- **WORK INSTRUCTION**: Please restate word for word, and with nothing added, the lines that run from the one holding "Toggle underline text" to the end of the entries below.

- **DATASET EXTRACT**:
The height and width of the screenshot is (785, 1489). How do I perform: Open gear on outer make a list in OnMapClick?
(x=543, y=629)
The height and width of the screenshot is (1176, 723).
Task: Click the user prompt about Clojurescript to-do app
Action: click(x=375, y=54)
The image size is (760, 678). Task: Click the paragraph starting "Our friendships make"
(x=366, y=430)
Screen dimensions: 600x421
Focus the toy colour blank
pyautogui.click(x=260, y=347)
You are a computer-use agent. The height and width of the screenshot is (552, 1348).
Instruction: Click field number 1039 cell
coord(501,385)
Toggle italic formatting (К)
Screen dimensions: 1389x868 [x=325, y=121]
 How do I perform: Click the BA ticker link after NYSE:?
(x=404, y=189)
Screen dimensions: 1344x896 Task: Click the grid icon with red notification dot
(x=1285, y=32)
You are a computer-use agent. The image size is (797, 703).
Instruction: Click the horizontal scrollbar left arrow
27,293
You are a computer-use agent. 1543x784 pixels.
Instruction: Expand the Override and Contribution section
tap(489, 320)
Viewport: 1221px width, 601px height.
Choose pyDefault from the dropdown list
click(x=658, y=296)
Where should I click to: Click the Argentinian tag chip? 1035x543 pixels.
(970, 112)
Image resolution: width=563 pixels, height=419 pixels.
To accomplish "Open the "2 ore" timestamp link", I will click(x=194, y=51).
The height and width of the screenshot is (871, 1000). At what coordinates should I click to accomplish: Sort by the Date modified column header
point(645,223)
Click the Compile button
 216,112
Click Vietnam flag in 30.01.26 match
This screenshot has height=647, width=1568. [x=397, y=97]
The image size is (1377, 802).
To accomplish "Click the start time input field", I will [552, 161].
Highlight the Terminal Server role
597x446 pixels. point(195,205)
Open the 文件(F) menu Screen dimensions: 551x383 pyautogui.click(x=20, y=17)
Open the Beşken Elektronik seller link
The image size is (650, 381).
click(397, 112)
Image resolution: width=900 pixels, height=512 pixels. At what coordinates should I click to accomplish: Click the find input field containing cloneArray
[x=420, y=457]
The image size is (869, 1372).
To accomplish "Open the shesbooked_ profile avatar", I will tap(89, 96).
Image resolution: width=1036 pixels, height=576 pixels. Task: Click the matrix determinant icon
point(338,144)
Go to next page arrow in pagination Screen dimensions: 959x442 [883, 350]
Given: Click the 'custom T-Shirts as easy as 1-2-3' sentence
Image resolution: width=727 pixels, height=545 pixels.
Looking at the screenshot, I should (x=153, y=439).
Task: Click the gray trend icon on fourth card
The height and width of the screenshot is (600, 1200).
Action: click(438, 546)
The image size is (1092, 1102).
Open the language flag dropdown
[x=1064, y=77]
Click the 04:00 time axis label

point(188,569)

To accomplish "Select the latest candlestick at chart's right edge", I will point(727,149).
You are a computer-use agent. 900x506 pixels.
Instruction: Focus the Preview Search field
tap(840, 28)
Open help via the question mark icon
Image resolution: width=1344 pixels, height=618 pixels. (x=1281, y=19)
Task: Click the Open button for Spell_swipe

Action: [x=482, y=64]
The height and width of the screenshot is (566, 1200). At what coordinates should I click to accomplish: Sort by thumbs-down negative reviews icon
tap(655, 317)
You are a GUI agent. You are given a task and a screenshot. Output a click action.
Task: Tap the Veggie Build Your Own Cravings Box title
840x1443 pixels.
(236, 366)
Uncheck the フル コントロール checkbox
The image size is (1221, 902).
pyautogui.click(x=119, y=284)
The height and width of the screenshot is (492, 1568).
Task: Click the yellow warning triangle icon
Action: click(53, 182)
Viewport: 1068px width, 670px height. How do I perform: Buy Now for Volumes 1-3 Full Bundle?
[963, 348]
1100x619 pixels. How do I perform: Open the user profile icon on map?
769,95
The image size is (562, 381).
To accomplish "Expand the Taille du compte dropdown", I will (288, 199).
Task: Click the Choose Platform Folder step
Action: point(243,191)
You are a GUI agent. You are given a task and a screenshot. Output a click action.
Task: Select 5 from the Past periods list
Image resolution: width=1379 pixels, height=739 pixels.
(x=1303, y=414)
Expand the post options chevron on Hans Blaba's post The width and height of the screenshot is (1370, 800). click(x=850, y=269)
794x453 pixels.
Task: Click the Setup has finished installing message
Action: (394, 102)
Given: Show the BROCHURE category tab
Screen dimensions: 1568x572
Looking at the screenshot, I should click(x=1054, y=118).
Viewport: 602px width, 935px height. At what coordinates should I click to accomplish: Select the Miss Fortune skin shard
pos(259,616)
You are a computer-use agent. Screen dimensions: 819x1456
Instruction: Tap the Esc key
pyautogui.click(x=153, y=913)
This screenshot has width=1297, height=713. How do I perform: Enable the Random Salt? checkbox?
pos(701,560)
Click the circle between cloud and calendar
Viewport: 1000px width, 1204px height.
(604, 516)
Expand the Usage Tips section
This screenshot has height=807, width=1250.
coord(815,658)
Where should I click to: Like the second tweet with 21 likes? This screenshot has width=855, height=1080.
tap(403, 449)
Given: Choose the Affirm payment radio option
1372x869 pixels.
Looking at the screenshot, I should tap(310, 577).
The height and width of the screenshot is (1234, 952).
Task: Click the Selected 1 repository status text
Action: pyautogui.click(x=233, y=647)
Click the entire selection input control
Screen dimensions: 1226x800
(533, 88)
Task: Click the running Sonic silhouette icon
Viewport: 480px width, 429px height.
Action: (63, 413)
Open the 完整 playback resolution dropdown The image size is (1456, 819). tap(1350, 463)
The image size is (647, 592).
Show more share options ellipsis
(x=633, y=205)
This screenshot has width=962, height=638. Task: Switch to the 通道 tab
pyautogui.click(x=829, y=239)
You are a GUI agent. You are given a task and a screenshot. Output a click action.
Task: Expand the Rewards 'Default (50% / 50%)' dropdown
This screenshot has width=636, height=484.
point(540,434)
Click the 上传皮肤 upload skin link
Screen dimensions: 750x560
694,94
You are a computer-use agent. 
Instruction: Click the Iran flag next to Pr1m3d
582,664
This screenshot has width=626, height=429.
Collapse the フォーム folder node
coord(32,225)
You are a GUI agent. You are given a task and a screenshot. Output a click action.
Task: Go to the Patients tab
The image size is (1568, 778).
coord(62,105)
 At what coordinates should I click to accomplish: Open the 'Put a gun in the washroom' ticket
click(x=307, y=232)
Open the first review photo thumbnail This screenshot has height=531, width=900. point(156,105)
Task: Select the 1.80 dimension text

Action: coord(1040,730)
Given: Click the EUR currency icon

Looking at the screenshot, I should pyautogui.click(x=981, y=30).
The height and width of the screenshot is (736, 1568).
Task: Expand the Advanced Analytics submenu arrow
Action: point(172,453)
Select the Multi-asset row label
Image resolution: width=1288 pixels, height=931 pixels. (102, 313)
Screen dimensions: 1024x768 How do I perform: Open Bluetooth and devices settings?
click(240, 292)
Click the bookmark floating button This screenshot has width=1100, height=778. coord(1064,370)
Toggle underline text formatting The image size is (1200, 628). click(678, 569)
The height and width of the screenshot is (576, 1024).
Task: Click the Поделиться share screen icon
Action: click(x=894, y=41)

- **EXERCISE RESPONSE**:
Toggle underline text formatting The image size is (1200, 628). click(678, 569)
The height and width of the screenshot is (576, 1024).
Task: Click the Поделиться share screen icon
Action: click(x=894, y=41)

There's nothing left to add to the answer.